OPINIONES SOBRE LOS PROGRAMAS DE REPARTO DE ALIMENTOS (I)

En estas entrada vamos a recoger algunas de las opiniones que diferentes estudios, organizaciones y profesionales tienen en relación a los programas de reparto de alimentos.


Posición de Cáritas Zaragoza (Revista La Calle de Todos, mayo 2012):

“Ante la difícil situación económica y social que estamos viviendo, nuestra experiencia nos encamina a pensar que los esfuerzos no deben ir orientados en aumentar la distribución directa de alimentos a familias, porque consideramos que este tipo de recursos están destinados a un perfil muy concreto de personas, normalmente en situación de emergencia.

Esto no supone una crítica a los programas de reparto de alimentos existentes, siempre y cuando se realicen con una metodología de acción que favorezca una atención adecuada de las personas que viven una situación de emergencia: una acogida digna, conocimiento de las necesidades reales, información de otros recursos y seguimiento del consumo de los alimentos.

El volumen mayoritario de las familias en situación de necesidad presenta otras características, a las cuales no se adecuan el reparto directo de alimentos.

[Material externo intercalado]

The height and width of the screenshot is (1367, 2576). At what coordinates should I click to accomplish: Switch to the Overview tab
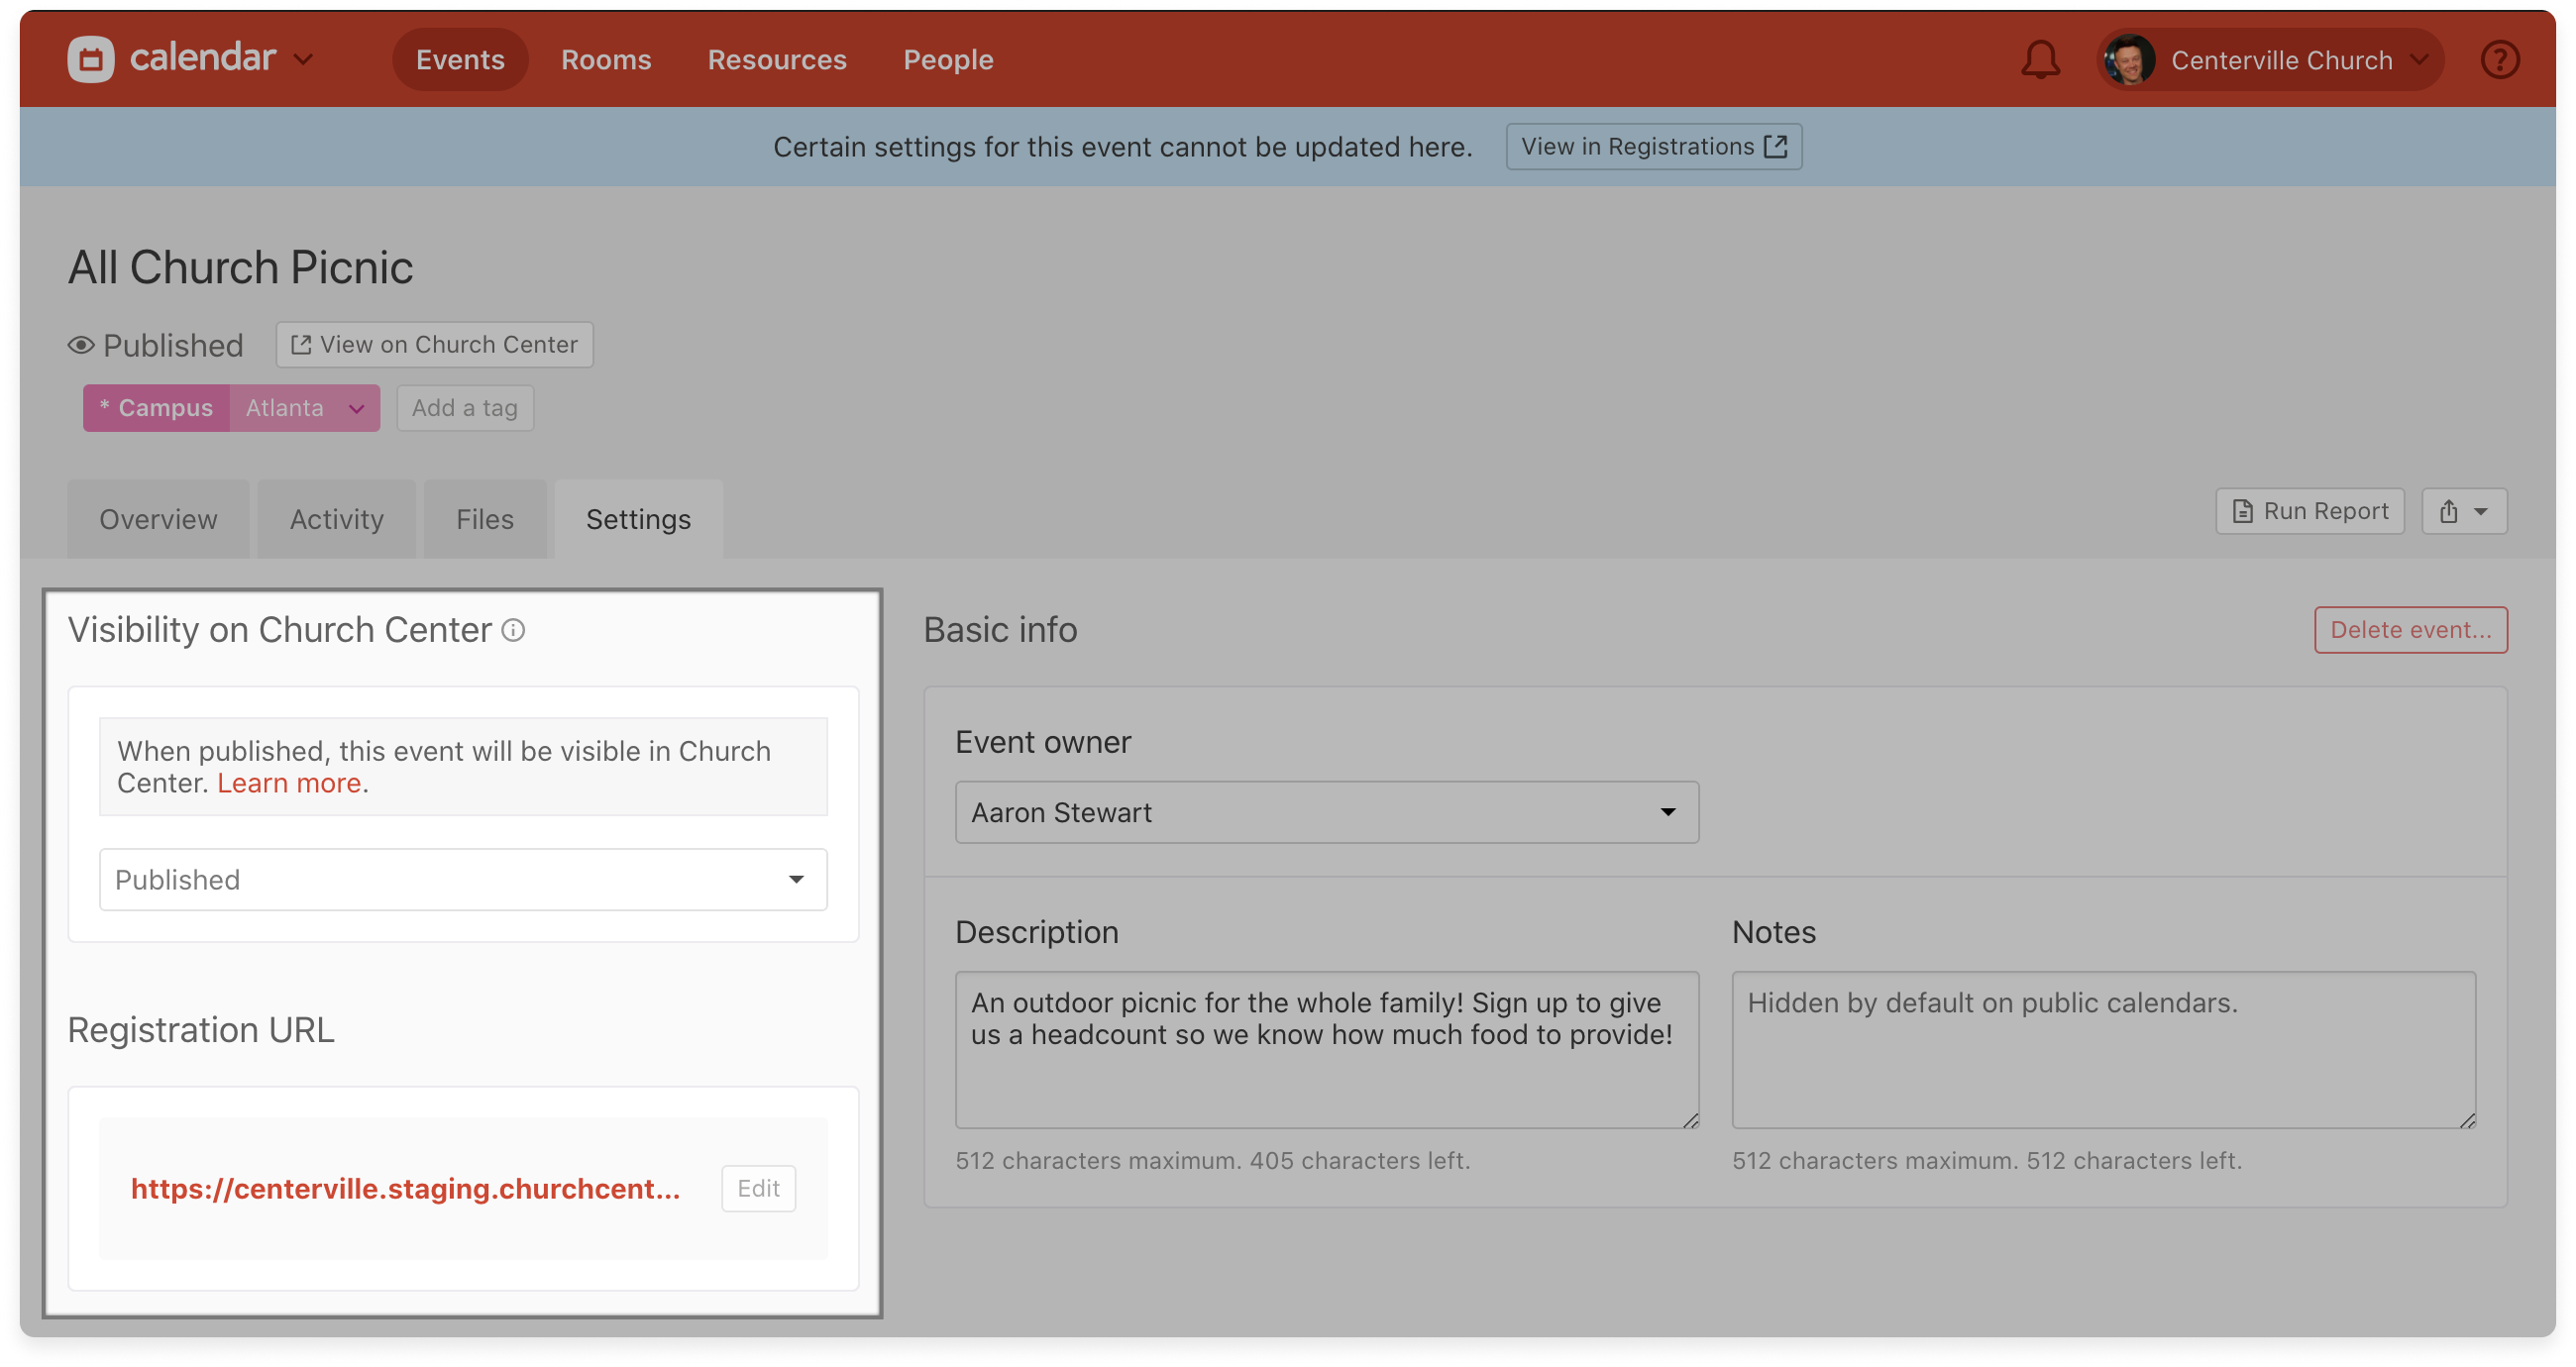[x=158, y=520]
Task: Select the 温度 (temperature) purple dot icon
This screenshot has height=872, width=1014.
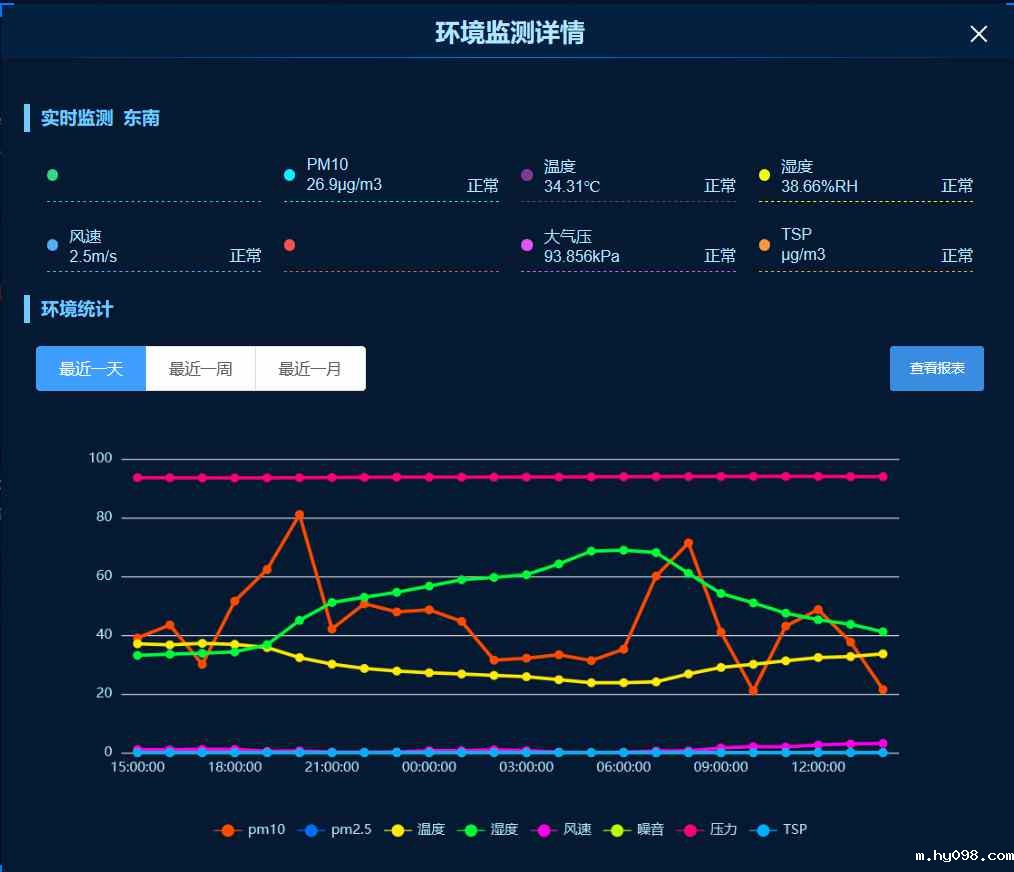Action: pos(525,174)
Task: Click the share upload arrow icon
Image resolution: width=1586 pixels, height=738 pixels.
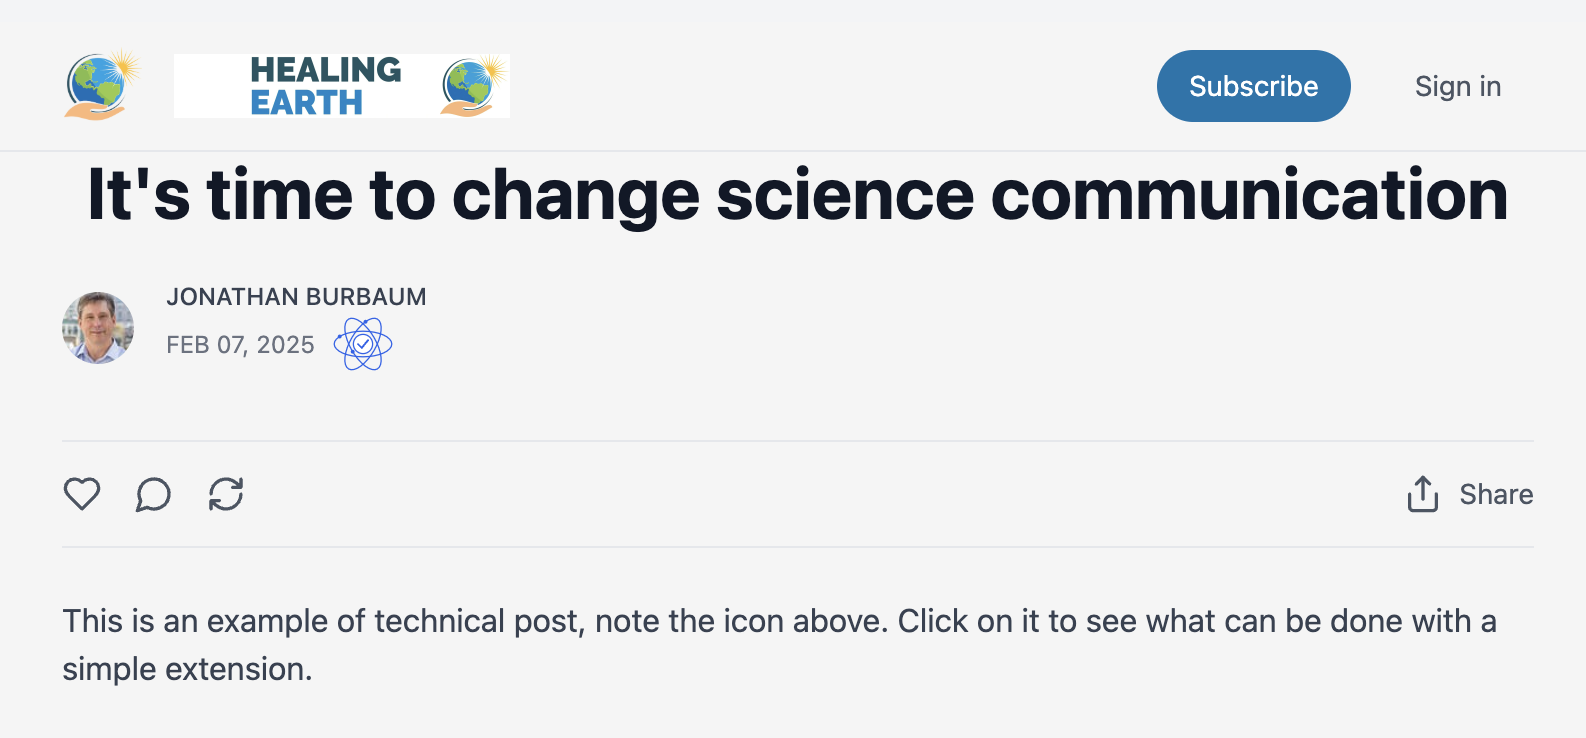Action: pos(1422,494)
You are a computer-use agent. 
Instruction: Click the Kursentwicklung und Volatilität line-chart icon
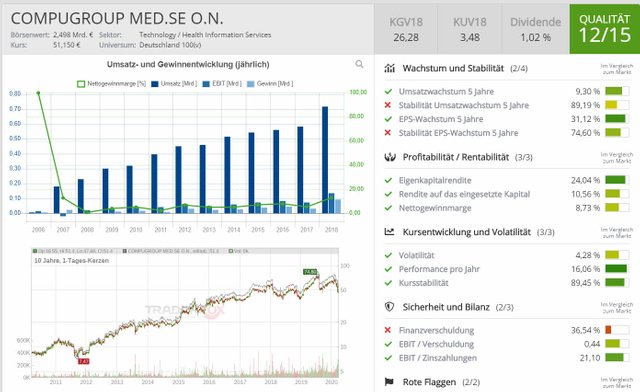pos(389,232)
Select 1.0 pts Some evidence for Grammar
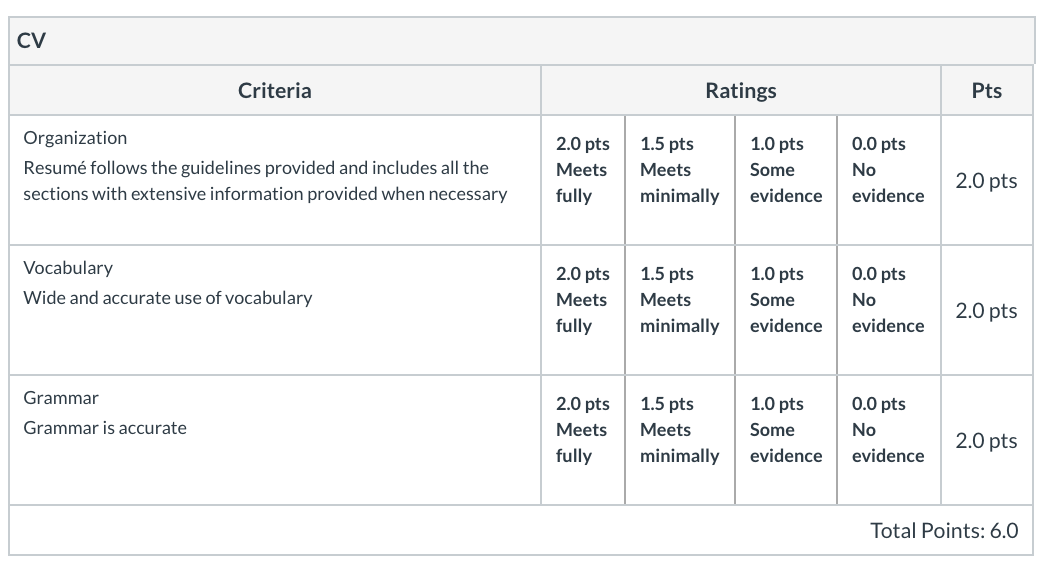 [x=786, y=440]
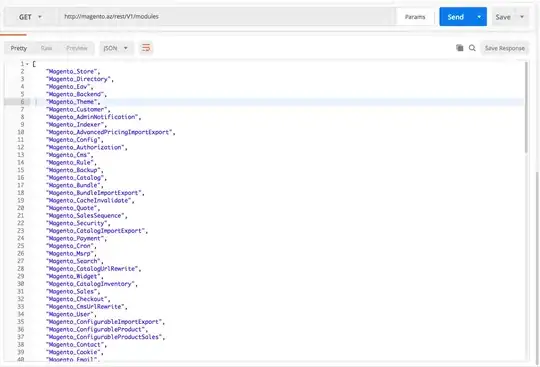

Por otro lado, el reparto indiscriminado de alimentos pude conllevar otras consecuencias más negativas que las que pretende subsanar. El reparto de alimentos sin una sistematización y metodología adecuada puede generar dependencia y falta de autonomía a las familias que lo reciben. Además, en función de la situación familia, la entrega de alimentos indiscriminada no soluciona el problema si no se trabajan otras cuestiones educativas y promocionales con la familia.

Por todo ello, el esfuerzo hay que ponerlo para que el sistema y los recursos existentes tanto públicos como privados funcionen y puedan dar cobertura a todas las necesidades. En este momento consideramos que hay suficientes recursos para poder realizar una cobertura de necesidades básicas con una metodología de trabajo educativa y promocional, donde la familias sean protagonista y parte activa en la solución de sus problemas y no sea mera receptora de ayudas en especie. Por ello, es necesario fortalecer los Servicios Sociales públicos y aprovechar al máximo los recursos privados de las entidades sociales.

Por otro lado, es importante promover en la ciudadanía un mayor compromiso que favorezca el apoyo y el acompañamiento a estas familias, favoreciendo grupos de referencia en los barrios para sostener también emocionalmente, informar de los recursos disponibles y acompañar. Todo ello fomentará el sentido de pertenencia de las personas y evitará el desarraigo elemento fundamental que conduce hacia mayores cotas de exclusión. Es necesario romper ese mecanismo para evitar que las personas que hoy sólo tienen carencia materiales, no caigan mañana en la exclusión social.”